Originally posted by: noxnet another example is a kernel optimized for 4xxx cards. as before average (1000 iterations)
HD4850: 1.53 ms
HD5750: 11.30 ms
@Micah Has this issue concerned 4xxx or 5xxx cards?
there is something wrong. as i recall this issue was running 32 bit application on 64 bit system. here is that thread http://forums.amd.com/devforum/messageview.cfm?catid=390&threadid=124758
try run it on 32 bit system or compile as 64 bit.
Originally posted by: noxnet another example is a kernel optimized for 4xxx cards. as before average (1000 iterations)
HD4850: 1.53 ms
HD5750: 11.30 ms
@Micah Has this issue concerned 4xxx or 5xxx cards?
Wow! I never saw this, care to post the code?
sorry i can't post kernels.
I ran the samples from the thread referenced by nou and posted my results there.
http://forums.amd.com/devforum/messageview.cfm?catid=390&threadid=124758
Originally posted by: noxnet as example i got 1 kernel with local memory optimizations. The average execution time (1000 iterations) on the different gpus
HD5750: 3.12 ms
HD4850: 2.60 ms
NV9400M: 3.21 ms
NV8800GTS: 0.71 ms
This kernel might be optimized based on Nvidia papers, but these optimizations concern bank conflict and coalescing accesses to global memory.
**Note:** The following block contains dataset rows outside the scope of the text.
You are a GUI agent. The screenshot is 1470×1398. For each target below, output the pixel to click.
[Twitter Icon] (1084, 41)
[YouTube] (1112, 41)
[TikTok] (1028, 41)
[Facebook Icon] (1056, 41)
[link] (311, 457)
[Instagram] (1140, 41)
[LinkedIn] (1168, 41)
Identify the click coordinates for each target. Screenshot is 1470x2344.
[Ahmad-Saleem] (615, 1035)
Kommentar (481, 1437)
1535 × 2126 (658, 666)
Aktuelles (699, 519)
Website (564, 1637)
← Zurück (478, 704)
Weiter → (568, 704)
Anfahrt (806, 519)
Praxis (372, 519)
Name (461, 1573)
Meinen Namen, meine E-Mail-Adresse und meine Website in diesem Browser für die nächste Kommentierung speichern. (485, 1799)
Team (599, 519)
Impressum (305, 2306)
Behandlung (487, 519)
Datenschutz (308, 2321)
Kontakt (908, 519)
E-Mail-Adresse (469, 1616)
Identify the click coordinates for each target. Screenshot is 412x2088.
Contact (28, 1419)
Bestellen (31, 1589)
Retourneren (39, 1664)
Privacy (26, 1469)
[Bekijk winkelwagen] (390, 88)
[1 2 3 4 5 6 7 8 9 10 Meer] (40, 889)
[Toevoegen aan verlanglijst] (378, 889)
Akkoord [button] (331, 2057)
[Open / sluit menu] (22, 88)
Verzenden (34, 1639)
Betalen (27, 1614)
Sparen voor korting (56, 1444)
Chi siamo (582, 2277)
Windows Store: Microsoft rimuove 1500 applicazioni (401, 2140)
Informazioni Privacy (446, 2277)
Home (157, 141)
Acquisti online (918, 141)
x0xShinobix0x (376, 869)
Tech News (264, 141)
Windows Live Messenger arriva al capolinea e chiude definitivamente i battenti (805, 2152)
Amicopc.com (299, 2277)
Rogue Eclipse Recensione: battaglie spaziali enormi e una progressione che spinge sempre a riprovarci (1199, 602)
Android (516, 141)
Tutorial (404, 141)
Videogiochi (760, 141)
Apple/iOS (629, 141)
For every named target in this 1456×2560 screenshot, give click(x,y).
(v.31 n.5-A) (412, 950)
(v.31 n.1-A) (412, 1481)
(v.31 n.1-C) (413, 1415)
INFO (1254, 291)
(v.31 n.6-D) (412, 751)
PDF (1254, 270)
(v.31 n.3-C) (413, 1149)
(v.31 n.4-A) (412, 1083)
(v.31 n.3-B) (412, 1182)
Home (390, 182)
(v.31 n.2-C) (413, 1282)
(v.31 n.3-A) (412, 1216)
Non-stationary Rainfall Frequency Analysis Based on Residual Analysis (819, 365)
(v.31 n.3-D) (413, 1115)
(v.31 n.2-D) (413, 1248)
This stuff is quit the same at ATI and Nvida cards. At least should the 5750 be faster than the 4850.
Maybe if you post the kernels. Like I've said before, not all GPUs are designed the same, even if they have similar features (it's very hard to convince even "experts" of this for some reason).
what is speed comaprsion 4850 and 5750? because it shoul be rougly the same or better on 5750 side.